# Day 5 Lab, IS 4487

This lab (like the last one) is designed  to prepare you to complete the project assignment for today. We will go through code (using MegaTelCo as an example) that you will be able to adapt for the AdviseInvest project. Here is what you need to be able to do for the project assignment:

1. Create a plot showing the relationship between a numeric (or count) and a categorical variable.
2. Create a plot showing the relationship between two  categorical variables.


## Load Libraries


In [None]:
import pandas as pd


## Import Data


In [None]:
mtc = pd.read_csv("https://raw.githubusercontent.com/jefftwebb/is_4487_base/dd870389117d5b24eee7417d5378d80496555130/Labs/DataSets/megatelco_leave_survey.csv")

In [None]:
mtc.head()

In [None]:
mtc.info()

# Prepare Data

1. Perform the cleaning from the previous lab:
   1. Remove negative values of `income` and `house`
   2. Remove absurdly large value of `handset_price`
   3. Remove NAs
   4. Make character variables into categorical variables, including `college` which we will use for to demo the plots. (`college` is coded `one`/`zero`, which is weird, but we'll leave it as is.)

For simplicity, I have added the code that you wrote for the previous lab in the code chunks below.

In [None]:
# filter rows
mtc_clean = mtc[(mtc['house'] > 0) & (mtc['income'] > 0) & (mtc['handset_price'] < 1000)]


In [None]:
# remove NAs
mtc_clean = mtc_clean.dropna()
-*-
Reproduce the Day 5 lab text above in full, word for word.

#### [Supplied records]
-*-
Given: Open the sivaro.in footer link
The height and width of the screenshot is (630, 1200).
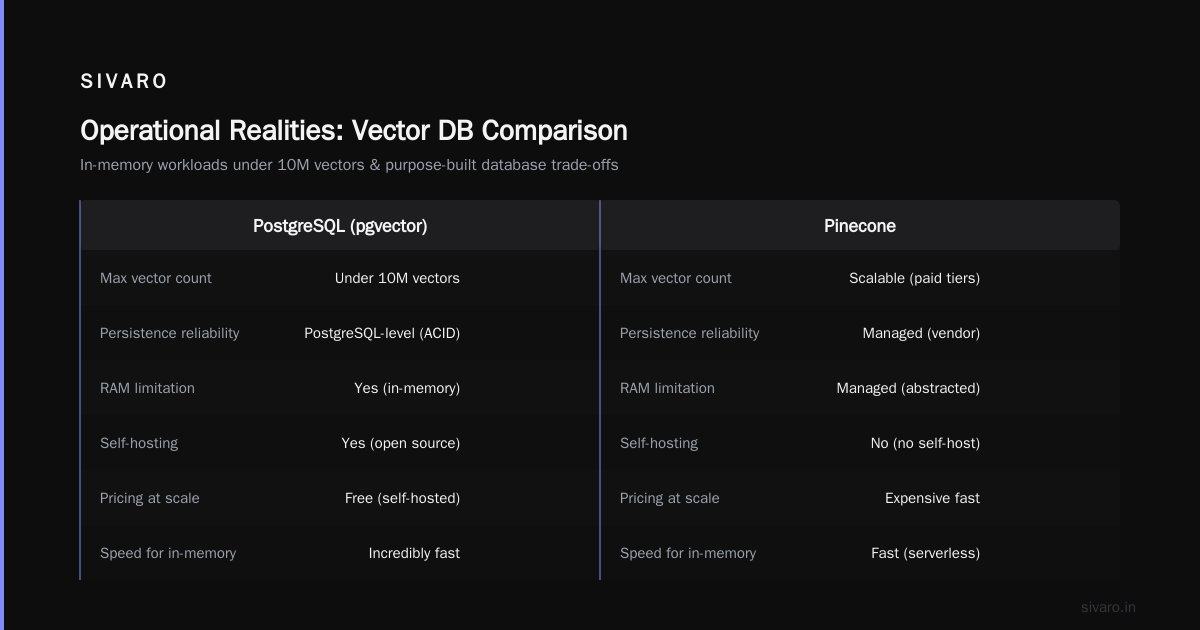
-*-
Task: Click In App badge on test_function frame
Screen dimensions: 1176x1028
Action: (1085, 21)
-*-
#### [Answer in full]
# Day 5 Lab, IS 4487

This lab (like the last one) is designed  to prepare you to complete the project assignment for today. We will go through code (using MegaTelCo as an example) that you will be able to adapt for the AdviseInvest project. Here is what you need to be able to do for the project assignment:

1. Create a plot showing the relationship between a numeric (or count) and a categorical variable.
2. Create a plot showing the relationship between two  categorical variables.


## Load Libraries


In [None]:
import pandas as pd


## Import Data


In [None]:
mtc = pd.read_csv("https://raw.githubusercontent.com/jefftwebb/is_4487_base/dd870389117d5b24eee7417d5378d80496555130/Labs/DataSets/megatelco_leave_survey.csv")

In [None]:
mtc.head()

In [None]:
mtc.info()

# Prepare Data

1. Perform the cleaning from the previous lab:
   1. Remove negative values of `income` and `house`
   2. Remove absurdly large value of `handset_price`
   3. Remove NAs
   4. Make character variables into categorical variables, including `college` which we will use for to demo the plots. (`college` is coded `one`/`zero`, which is weird, but we'll leave it as is.)

For simplicity, I have added the code that you wrote for the previous lab in the code chunks below.

In [None]:
# filter rows
mtc_clean = mtc[(mtc['house'] > 0) & (mtc['income'] > 0) & (mtc['handset_price'] < 1000)]


In [None]:
# remove NAs
mtc_clean = mtc_clean.dropna()